If the agencies reviewing Dakota Access and Keystone XL pipelines do not take the time to provide justifications for their recent decisions on those projects—influenced by Trump—courts may invalidate pipeline approvals. Implementing explicit local content requirements for steel in pipelines could embroil the United States in trade disputes. Further, the administration’s memorandum to expedite federal infrastructure review and permitting creates uncertainty about the application of a more carefully thought out process Congress established in 2015.
Dakota Access Pipeline
Trump signed a memorandum designed to reverse the Army Corps of Engineers’ decision to withhold the last permission the Dakota Access Pipeline (DAPL) needed to complete construction until it undertook additional review of an alternate route and conducted additional tribal and public engagement by preparing an environmental impact statement (EIS).
The Army Corps has now rescinded the environmental review and granted the easement to those constructing the pipeline, citing Trump’s directive as its basis for action. The reviewing court has denied a request for a preliminary injunction from the Standing Rock Tribe. While the court did not rule on the tribe’s motion for partial summary judgment, there is still some risk the court could halt or delay operation of the pipeline and order the army to proceed with more environmental review.
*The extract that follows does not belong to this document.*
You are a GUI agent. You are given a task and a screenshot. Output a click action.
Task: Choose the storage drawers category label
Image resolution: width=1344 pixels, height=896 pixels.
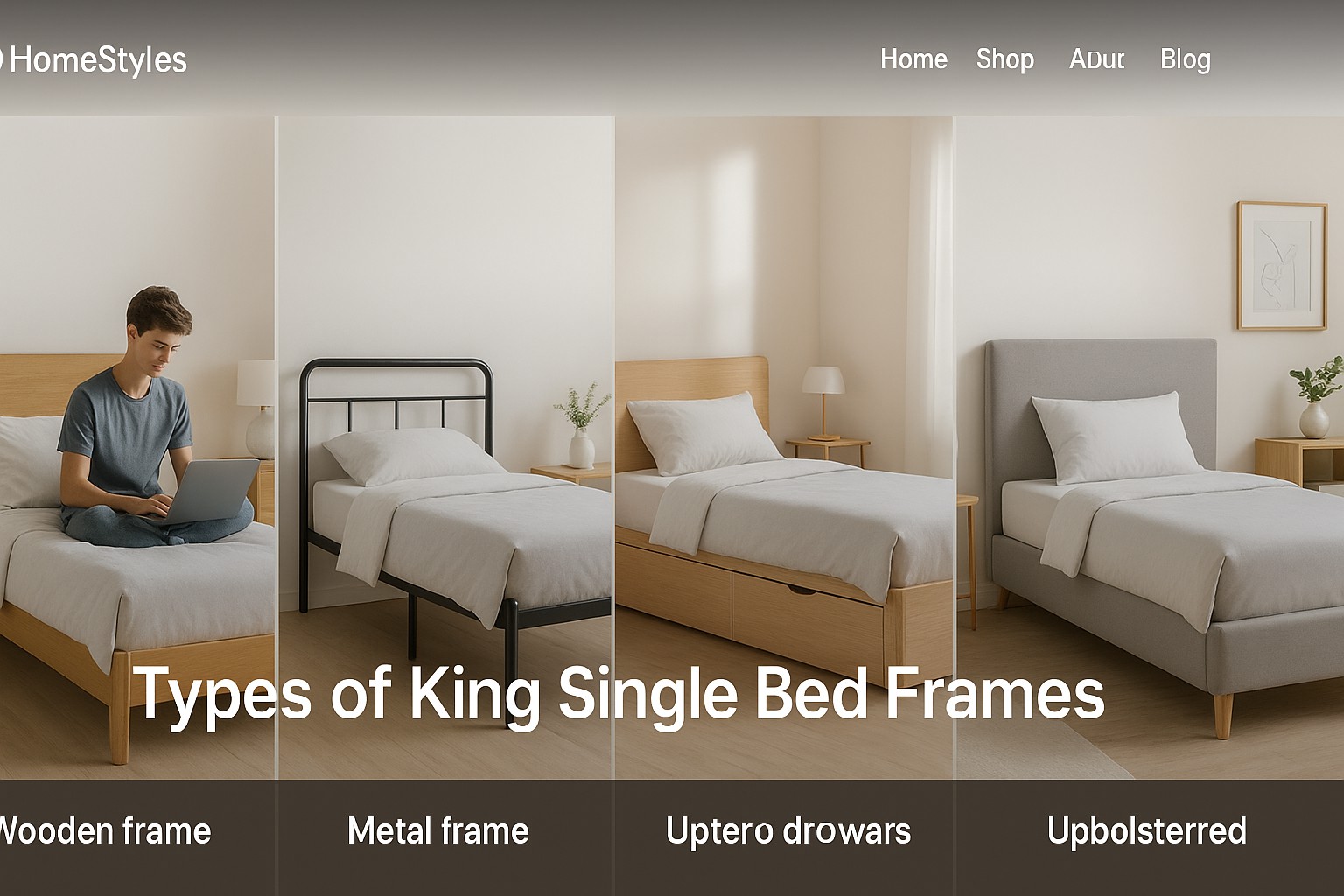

The main issue with the army’s decision is that while an agency can change its mind about a policy decision, that agency must provide a reasoned justification for that change, particularly when it is changing its determinations about the underlying facts and circumstances of an issue. The army should have explained why there was a basis to change its mind about producing an EIS before the comment period on scoping for the EIS had finished. While the army’s analysis in support of reversing course went over the procedural history of the environmental review, it provided no explanation for changing its decision to conduct an EIS, however, other than referring to the president’s memorandum. Court cases indicate that a change in administration itself is not a reasoned justification for changing an agency’s decision about the underlying facts and circumstances of that decision.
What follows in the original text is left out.